Donnerstag, 19. November 2020

Bienen Philosophie: Stille Umweiselung

Die meisten Imker wollen ihre Völker 'aktiv führen'. Das heisst sie geben -natürlich im Rahmen der jeweiligen Umgebungsbedingungen- vor, wie die Bienen sich verhalten sollen. Das  läuft nicht anders als z.B. bei Kühen. Morgens wird auf die Wiese getrieben, abends wieder zurück und dann melken im Stall. Oder so. Bei Bienen ist das ähnlich. Der Imker möchte, dass die Bienen fleissig Nektar einbringen, diesen zügig trocknen und möglichst wenig davon selbst konsumieren. Sie sollen friedlich sein, möglichst nicht schwärmen und die Königin soll ordentlich legen.

Allerdings lassen sich Bienen von derartigen Vorschriften nicht abhalten, irgendwelche Sachen zu machen, die ihnen besser in den Kram passen als dem Imker. Manchmal ist der Imker überrascht, manchmal genervt und manchmal merkt er gar nichts von dem 'Verstoss'. 😈 Einer dieser Situationen ist die so genannte 'stille Umweiselung'.

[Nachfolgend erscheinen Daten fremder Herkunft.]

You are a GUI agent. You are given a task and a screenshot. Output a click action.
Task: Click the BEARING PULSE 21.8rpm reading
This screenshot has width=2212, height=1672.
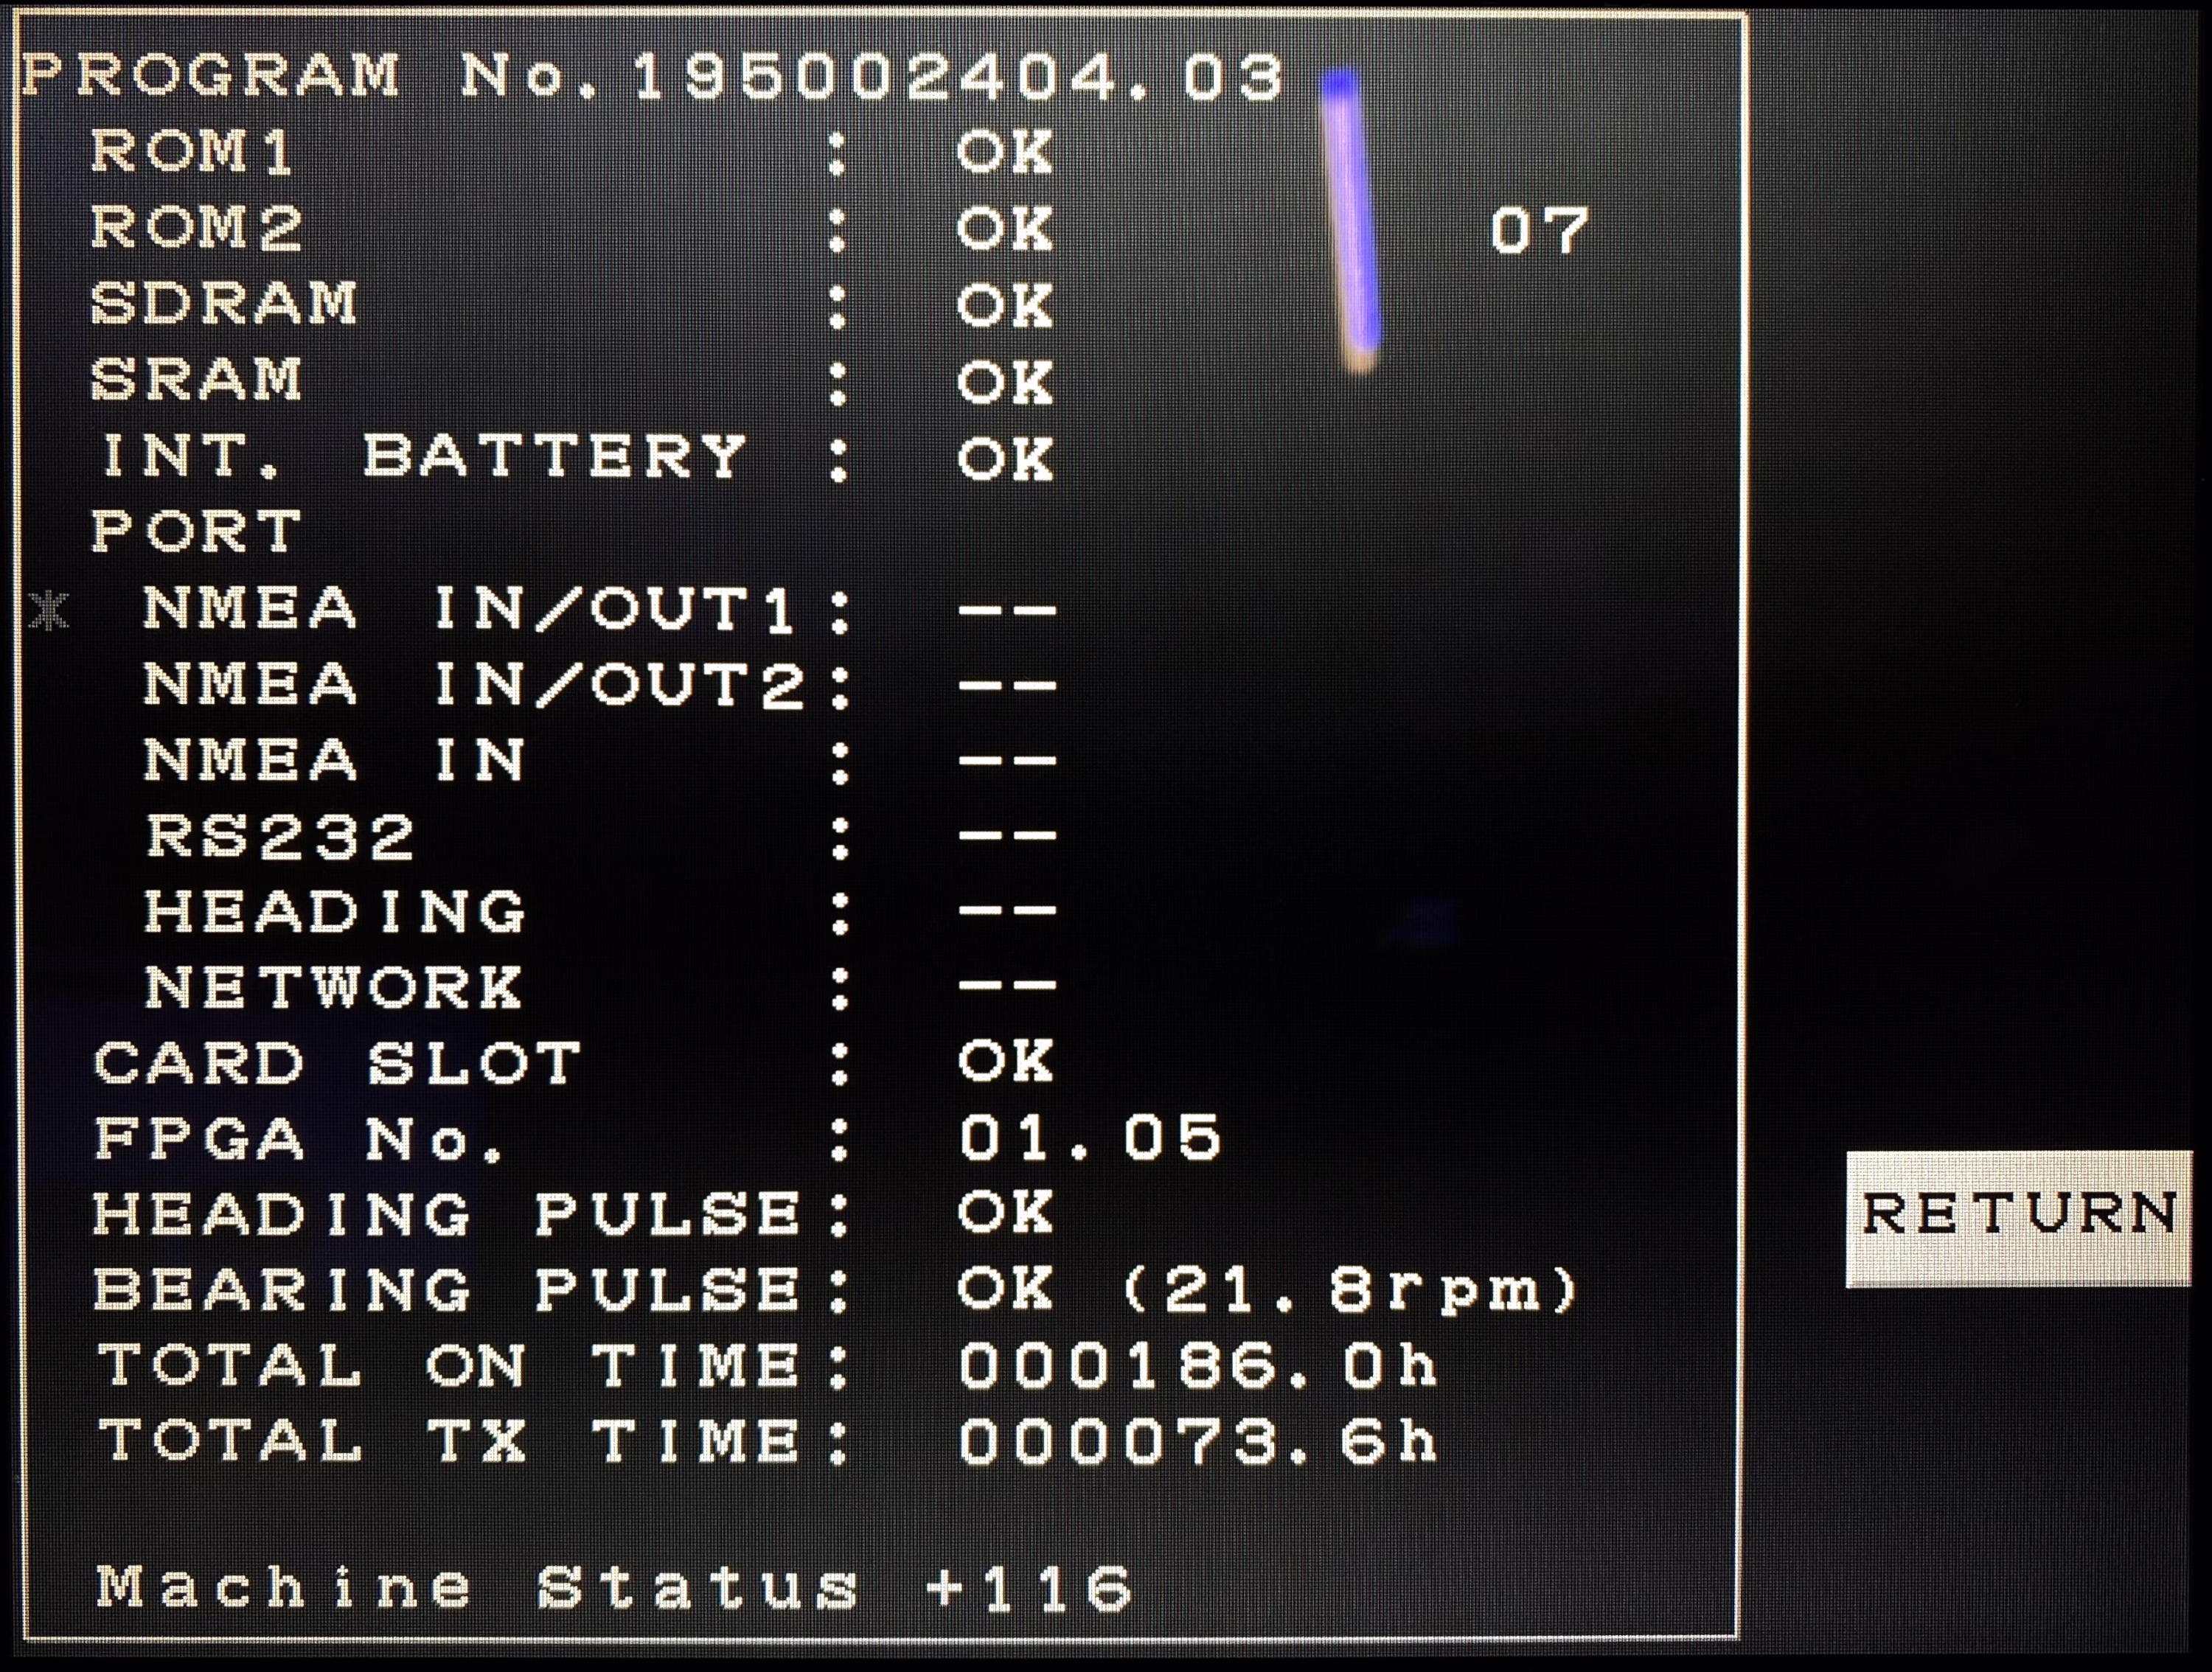1350,1290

In manchen Fällen versuchen die Imker, den Bienen eine bestimmte Königin beizugeben. Dass heisst, die Königin stammt nicht aus dem Volk, sondern aus der Zucht eines anderen Volkes. Man kann solche Zuchtköniginnen auch kaufen, manche als sogenannte 'Reinzuchtkönigin', andere als normale Züchtung ohne besondere Begutachtung oder Stammbaum. Einige Imker ziehen sich selbst Königinnen aus Völkern nach, die sie z.B. als besonders friedfertig oder ertragsstark erlebt haben. Werden Königinnen auf diese Weise vom Imker ersetzt, heisst das dann 'Umweiselung'.

Es gibt aber auch die Situation, dass das Bienenvolk selbst mit der Königin nicht zufrieden ist. Eine Königin kann ohne Eingriff des Imkers mehrere Jahre alt werden, aber ihre Legeleistung wird irgendwann nachlassen und ebenso ihre Pheromonproduktion, mit denen sie ihr Volk kontrolliert. Speziell wenn nun der Imker durch entsprechende Massnahmen einen Schwarm verhindert -mit dem die alte Königin normalerweise ausziehen und durch eine jüngere Version ersetzt würde- kann sich im Bienenvolk auch mal Unzufriedenheit breit machen. Für den erfahreneren Imker ist das schwer, für den Einsteiger praktisch gar nicht oder nur zufällig zu erkennen.😆

Der Ablauf ist etwa folgendermassen: die Bienen legen 'Weiselzellen' an, in denen eine neue Königin herangezogen werden kann und zwingen die alte Königin, diese zu bestiften (Eier hineinzulegen). Eine der schlüpfenden Jungköniginnen entscheidet am Ende den Kampf für sich, aber bei ihrem Schlupf verlässt die Altkönigin nicht den Stock (im Gegensatz zum Schwarm). Die Jungkönigin lässt sich begatten und fängt danach an, im Stock zu legen - neben der Altkönigin. Damit existieren manchmal für eine Zeit zwei Königinnen im Stock, ein sehr ungewöhnlicher (und kurzlebiger) Zustand! 💥

Die Bienen sehen sich das erst einmal in Ruhe an - das neue Modell soll ja besser sein als das Alte. Dann folgt die Abwahl: sobald die neue Königin ihre Tauglichkeit unter Beweis gestellt hat, wird die alte Königin getötet. 💣Umgekehrt ist es natürlich auch möglich, dass die Bienen die neue Königin wiegen und als zu leicht befinden. Dann wird diese hinauskomplimentiert, neue Nachschaffungszellen angelegt und das Spiel geht von vorne los.

Damit hätte die Altkönigin aber letztlich natürlich nur eine Galgenfrist gewonnen. Aus Sicht der Natur sicherlich ein vernünftiges Verfahren, mit dem sichergestellt wird, dass am Ende eine leistungsfähige Königin gewinnt. Man sieht: Bienen sind sehr effizient, aber menschliche Eigenschaften wie Nachsicht oder Toleranz gehören nun einmal nicht zu ihren Kernkompetenzen. Nicht die einzelne Biene, nicht die Königin: das Volk muss überleben.